Linda Whitley-Taylor '86, rector of the Radford University Board of Visitors, was a special guest at the protocol dinner.
The popular annual event, sponsored by RU Dining Services and Chartwells, is designed to provide students entering the workforce with dining and etiquette skills that will put them at ease in interview, business and networking situations.
Kathleen Harshberger, director of University Advancement for the College of Visual and Performing Arts, was the training officer for the evening. A graduate of the Protocol School of Washington, Harshberger cited statistics showing that only 15 percent of workplace success is dependent on job skills. The remaining 85 percent is due to personal skills that can be learned and practiced to build confidence.
Putting students at ease by emphasizing that "there are no stupid questions," Harshberger explained that even as simple a matter as buttering a roll can be awkward at a formal event. The key, she explained, is to proceed one bite at a time: "No butter sandwiches."

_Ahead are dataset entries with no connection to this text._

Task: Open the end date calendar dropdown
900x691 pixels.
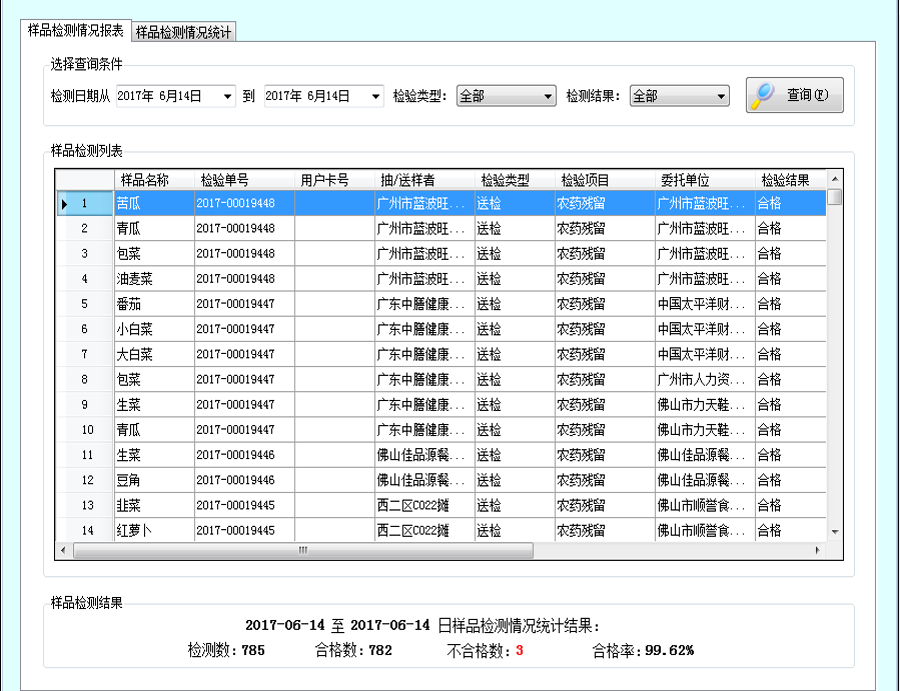Action: click(376, 97)
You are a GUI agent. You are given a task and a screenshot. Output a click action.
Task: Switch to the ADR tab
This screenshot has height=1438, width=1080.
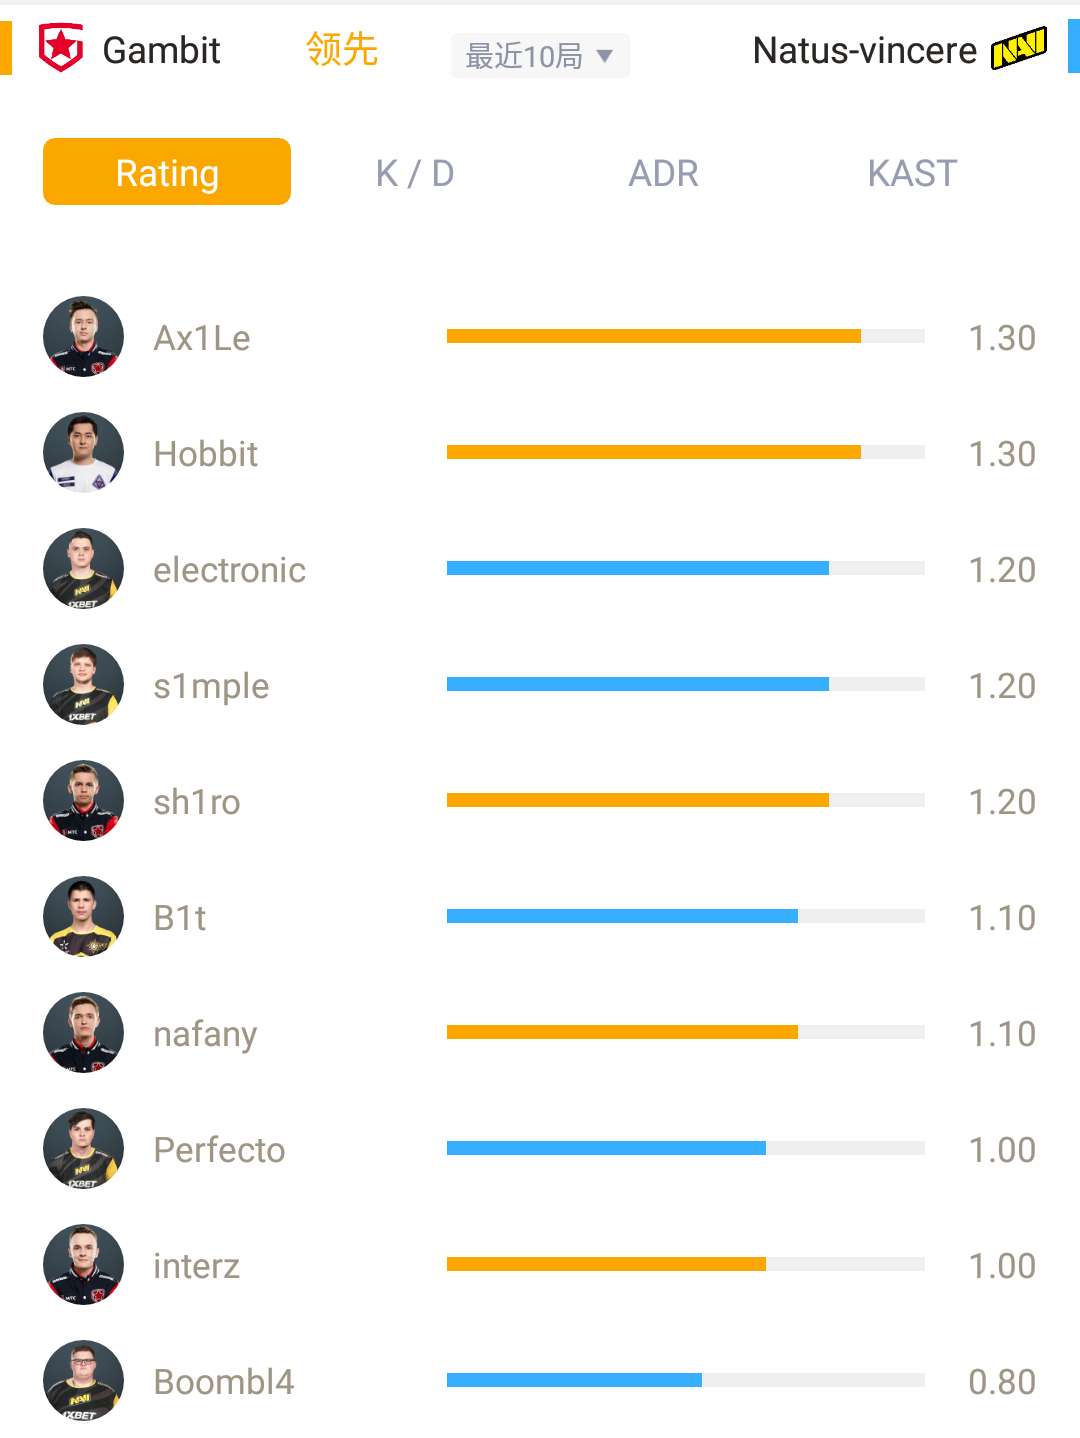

Laura Pope of Roanoke, a master's degree candidate in industrial-organizational psychology, found the event to be both beneficial and fun. "The skills we learned will definitely be transferable to many different types of situations we'll encounter in the future."
The table hosts also found value in the experience.
"I have attended for a number of years," said Tod Burke, associate dean of the College of Humanities and Behavioral Sciences, "but every time is a new experience. What we learn becomes a teachable moment for all of us."
The day after the event, Burke met with a student and had an opportunity to share business-card techniques he had heard the night before. "He was so appreciative, and I was as excited as he was. We all do what we can to help our students succeed."